The working group still will have to fill in some data standard gaps, because there are things they just don’t know about or areas that will rise as systems mature.
The working group is expected to complete version 1.0 of the data reference architecture later this year. Then the intelligence and law enforcement communities would take three years to implement and build on the initial architecture.
In preparing to develop the architecture, the working group already ran two pilot programs using existing federal information exchanges across agency boundaries.
A call to action
Reynolds said the first pilot used the National Information Exchange Model (NIEM) and talked through the process of how to best exchange data, focusing on creating consistency, quality and timeliness.
He said the pilot focused on one organization sending data to another but not in a consistent way, which made it hard for the machine-to-machine communication.
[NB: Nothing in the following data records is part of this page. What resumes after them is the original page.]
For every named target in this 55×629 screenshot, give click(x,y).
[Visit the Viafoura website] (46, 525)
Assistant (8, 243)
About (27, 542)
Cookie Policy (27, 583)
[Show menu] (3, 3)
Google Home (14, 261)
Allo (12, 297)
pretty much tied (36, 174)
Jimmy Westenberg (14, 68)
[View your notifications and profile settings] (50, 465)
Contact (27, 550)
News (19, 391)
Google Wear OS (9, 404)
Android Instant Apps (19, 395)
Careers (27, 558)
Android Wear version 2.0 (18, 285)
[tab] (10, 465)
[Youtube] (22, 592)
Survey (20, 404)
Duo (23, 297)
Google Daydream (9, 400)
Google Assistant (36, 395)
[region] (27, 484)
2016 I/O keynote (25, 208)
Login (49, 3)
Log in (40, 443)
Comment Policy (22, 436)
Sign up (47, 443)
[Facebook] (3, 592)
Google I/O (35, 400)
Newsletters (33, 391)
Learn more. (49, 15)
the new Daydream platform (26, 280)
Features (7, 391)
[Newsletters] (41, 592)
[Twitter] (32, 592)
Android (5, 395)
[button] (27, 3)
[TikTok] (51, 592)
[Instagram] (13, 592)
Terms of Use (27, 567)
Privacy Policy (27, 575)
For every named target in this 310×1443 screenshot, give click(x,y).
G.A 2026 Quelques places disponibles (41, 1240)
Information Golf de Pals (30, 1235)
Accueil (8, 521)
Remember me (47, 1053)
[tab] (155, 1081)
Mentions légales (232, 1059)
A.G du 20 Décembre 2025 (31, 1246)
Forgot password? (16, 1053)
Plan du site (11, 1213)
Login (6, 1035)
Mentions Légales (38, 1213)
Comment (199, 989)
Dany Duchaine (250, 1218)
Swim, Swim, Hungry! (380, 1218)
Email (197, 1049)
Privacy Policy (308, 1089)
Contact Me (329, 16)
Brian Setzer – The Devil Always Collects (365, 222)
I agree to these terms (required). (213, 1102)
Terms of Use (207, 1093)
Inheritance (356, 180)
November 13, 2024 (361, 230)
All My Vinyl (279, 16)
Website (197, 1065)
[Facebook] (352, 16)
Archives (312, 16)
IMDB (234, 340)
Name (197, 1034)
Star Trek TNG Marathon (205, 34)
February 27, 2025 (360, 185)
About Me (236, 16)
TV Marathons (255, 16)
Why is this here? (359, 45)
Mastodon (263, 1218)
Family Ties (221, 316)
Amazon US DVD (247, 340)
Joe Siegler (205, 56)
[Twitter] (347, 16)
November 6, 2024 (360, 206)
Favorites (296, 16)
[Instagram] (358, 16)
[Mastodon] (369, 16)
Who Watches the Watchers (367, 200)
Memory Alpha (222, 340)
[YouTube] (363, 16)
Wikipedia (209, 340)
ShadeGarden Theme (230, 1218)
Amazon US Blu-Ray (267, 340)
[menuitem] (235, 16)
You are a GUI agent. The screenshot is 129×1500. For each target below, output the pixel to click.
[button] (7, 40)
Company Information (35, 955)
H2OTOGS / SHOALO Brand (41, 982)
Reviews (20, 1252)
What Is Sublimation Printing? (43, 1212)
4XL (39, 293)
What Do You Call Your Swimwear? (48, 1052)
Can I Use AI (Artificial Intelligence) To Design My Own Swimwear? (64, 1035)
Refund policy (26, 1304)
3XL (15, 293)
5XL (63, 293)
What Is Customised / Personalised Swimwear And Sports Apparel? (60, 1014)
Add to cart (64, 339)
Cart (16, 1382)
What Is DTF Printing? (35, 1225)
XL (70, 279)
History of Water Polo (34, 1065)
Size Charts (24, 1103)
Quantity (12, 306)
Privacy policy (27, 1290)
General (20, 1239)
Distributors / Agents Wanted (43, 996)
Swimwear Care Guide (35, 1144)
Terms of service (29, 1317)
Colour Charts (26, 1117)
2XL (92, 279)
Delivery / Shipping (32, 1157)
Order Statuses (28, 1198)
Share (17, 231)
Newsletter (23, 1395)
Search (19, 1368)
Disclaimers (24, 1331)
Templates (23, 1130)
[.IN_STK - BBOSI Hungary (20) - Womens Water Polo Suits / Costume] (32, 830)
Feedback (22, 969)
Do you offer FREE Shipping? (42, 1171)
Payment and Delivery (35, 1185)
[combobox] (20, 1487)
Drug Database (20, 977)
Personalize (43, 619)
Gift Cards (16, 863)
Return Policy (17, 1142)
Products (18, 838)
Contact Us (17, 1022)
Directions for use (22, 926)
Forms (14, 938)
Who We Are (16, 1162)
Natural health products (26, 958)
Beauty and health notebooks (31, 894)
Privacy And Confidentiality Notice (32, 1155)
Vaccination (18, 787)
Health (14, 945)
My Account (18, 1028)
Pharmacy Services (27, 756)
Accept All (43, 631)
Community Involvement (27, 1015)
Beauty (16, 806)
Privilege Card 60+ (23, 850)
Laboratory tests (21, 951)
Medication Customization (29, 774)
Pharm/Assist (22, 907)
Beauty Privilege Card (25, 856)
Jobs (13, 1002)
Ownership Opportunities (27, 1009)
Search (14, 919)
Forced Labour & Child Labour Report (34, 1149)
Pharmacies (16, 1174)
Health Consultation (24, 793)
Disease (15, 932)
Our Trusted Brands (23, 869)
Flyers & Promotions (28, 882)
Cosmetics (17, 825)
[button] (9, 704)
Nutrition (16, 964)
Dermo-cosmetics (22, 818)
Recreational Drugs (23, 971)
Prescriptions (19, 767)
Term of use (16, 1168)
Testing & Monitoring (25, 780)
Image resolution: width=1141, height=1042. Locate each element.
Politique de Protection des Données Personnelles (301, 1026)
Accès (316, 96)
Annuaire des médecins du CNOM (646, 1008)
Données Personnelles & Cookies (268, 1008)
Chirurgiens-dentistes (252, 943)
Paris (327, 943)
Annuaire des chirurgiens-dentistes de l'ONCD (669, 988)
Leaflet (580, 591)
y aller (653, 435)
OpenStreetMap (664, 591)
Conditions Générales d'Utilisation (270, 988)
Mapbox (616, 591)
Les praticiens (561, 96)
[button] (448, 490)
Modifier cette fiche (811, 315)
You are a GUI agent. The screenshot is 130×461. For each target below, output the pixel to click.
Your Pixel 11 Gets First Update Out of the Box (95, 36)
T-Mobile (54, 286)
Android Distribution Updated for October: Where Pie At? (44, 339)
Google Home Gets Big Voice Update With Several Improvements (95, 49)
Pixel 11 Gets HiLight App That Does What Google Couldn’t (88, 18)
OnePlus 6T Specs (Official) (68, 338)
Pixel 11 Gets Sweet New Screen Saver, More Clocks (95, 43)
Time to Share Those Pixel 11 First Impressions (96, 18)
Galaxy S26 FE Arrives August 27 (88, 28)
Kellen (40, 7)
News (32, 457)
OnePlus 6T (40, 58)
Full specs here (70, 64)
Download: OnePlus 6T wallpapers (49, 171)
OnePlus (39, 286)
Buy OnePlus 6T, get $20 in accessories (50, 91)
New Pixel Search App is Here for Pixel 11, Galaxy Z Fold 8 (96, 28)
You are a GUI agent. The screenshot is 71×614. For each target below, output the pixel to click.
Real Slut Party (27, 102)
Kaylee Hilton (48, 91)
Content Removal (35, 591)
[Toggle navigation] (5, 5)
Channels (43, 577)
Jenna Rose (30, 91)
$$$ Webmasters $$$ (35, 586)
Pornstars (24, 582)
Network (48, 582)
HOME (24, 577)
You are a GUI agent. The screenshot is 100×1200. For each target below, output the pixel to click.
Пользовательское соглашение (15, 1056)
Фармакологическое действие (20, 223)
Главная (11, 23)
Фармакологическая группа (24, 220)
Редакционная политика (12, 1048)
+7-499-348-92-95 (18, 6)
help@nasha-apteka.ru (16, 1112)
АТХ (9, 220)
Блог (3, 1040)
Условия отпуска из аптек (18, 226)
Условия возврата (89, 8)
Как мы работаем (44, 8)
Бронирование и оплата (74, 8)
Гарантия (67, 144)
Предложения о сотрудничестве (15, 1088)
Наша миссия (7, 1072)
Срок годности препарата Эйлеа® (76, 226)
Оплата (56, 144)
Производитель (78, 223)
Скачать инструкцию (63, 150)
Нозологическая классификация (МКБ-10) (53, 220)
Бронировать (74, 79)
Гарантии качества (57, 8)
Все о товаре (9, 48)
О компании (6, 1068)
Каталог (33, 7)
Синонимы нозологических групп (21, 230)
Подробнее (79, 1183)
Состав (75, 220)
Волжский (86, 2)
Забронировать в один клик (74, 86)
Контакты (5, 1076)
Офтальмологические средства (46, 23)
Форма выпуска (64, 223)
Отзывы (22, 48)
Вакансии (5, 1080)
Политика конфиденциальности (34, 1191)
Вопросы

So, the organizations figured out how best to create a structure to make it easier for the machines to understand based on the NIEM structure.
“By doing so, we also had some data quality improvements. It just created rigor in our process,” he said. “We also found a way because of the consistency by sending it in a XML schema format, the machines pulling the information into the other systems could do it much more rapidly, so we found huge time savings on the consuming end. We were able to test this out a couple of times. We never really implemented it fully. When it came time to actually do production work, it got a little stuck. But it was a good lesson learned, which was the intent of the pilot.”
He said from the first pilot, the group created a tool kit that’s available on the ISE website so others could duplicate its efforts.
“The second time around, we used our own tool kit and it worked. But we also took a hard look at the mission value: how is the mission going to specifically benefit from this effort? So we added that feedback back into the tool kit and actually improved the tool kit,” Reynolds said. “We focused on a round-trip loop if information is being sent across to another agency. If we can fix just a little bit of internal processing on that end, we can actually add to that information and send the information back to the originating agency and provide them value from a business perspective with additional information to make a better counterterrorism decision. We were able to actually impact both the information going out and the information coming back. That is just about ready to be put into production. That is a real change that we’ve made with these pilots.”
Reynolds said one of the end goals with the reference architecture is to benefit many data exchanges, not just single instances of information sharing.
Rankin said the different communities the DAWG serves need to keep in mind this effort is in the early stages.
“We do expect to see some alignment of programs. And once the reference architecture can actually align things and people start catching the vision, then we can expect to see some greater synergies,” he said. “Fundamentally, this is a coalition of the willing. There is no authority here. We are just putting out guide posts here to help the government writ large across this whole of government space do a better job of what its core mission is.”